TASK PROMPT ::
Retype the data exactly, skipping any picture in it.

[Screenshot grounding data]
================================

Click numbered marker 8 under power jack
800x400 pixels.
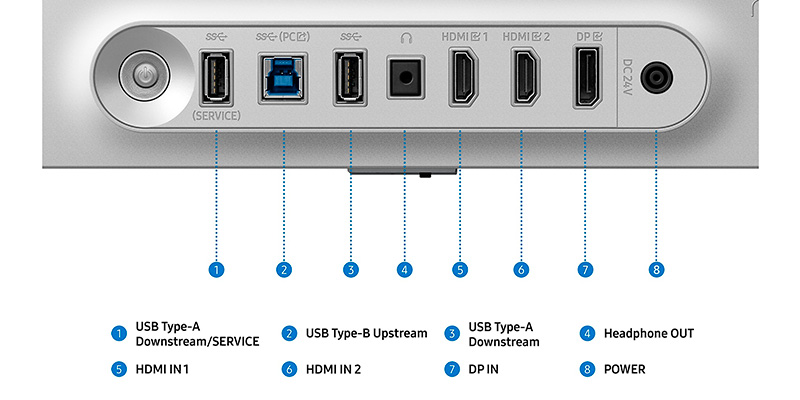click(657, 269)
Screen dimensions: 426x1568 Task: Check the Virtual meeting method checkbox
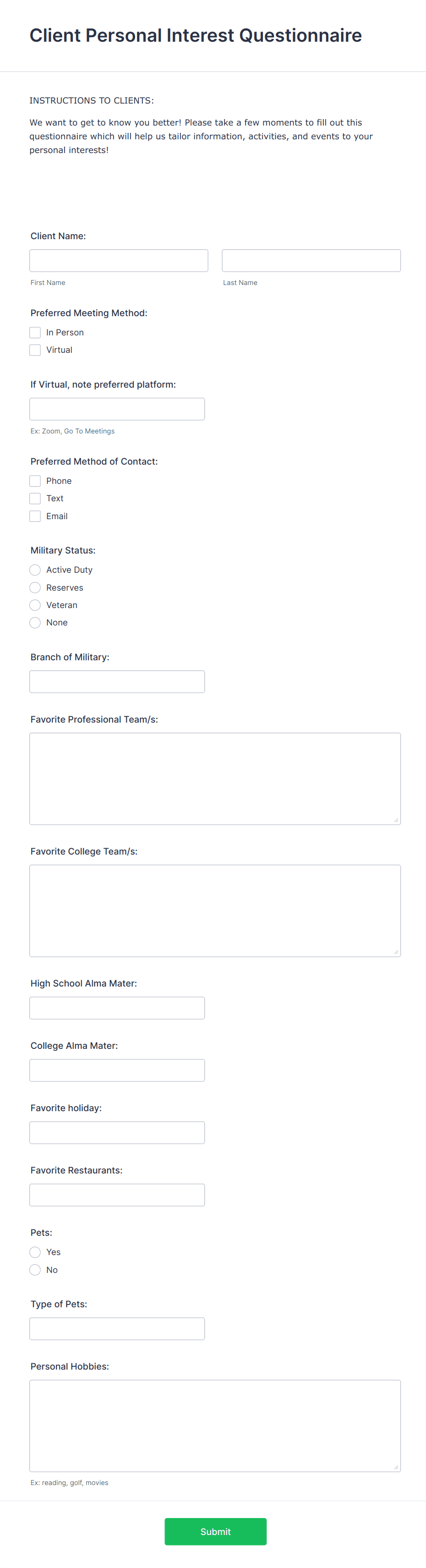point(35,350)
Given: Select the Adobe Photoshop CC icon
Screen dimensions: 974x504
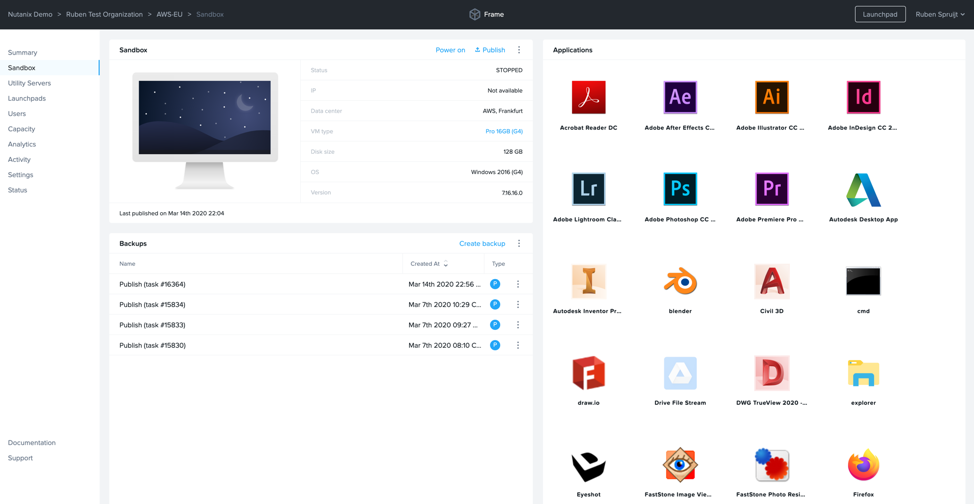Looking at the screenshot, I should pos(680,189).
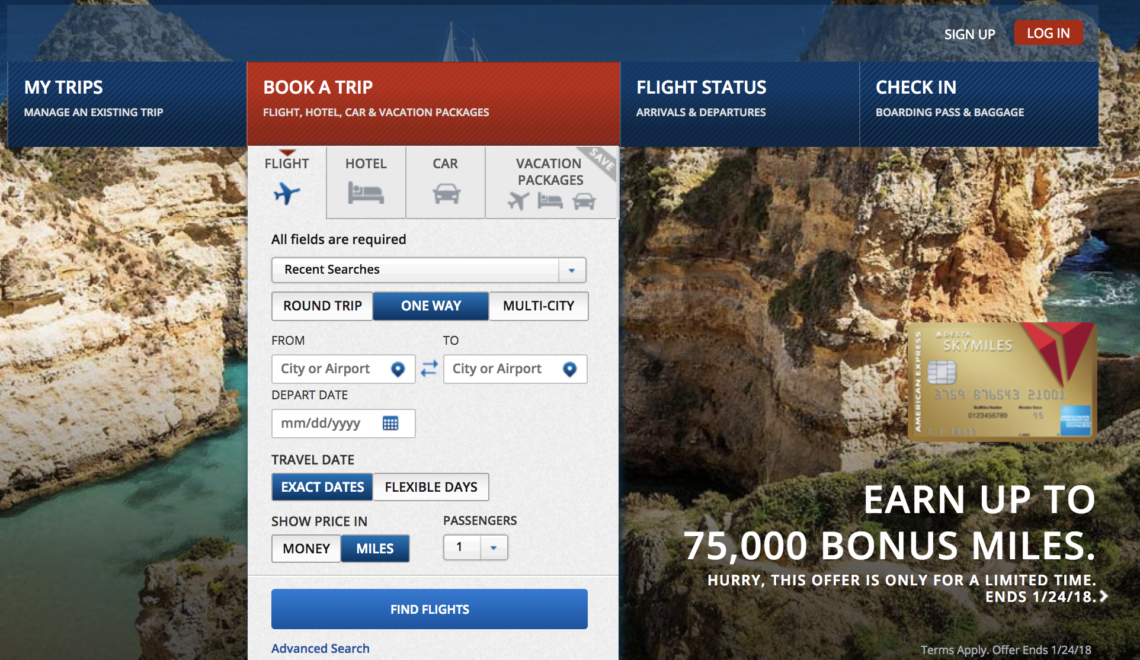Swap origin and destination with the arrows icon
This screenshot has width=1140, height=660.
point(432,368)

================================

OUTPUT FOR THIS TASK ::
Click numbered marker 8 under power jack
800x400 pixels.
click(657, 269)
Screen dimensions: 426x1568 Task: Check the Virtual meeting method checkbox
point(35,350)
Given: Select the Adobe Photoshop CC icon
Screen dimensions: 974x504
Looking at the screenshot, I should pos(680,189).
Swap origin and destination with the arrows icon
This screenshot has width=1140, height=660.
point(432,368)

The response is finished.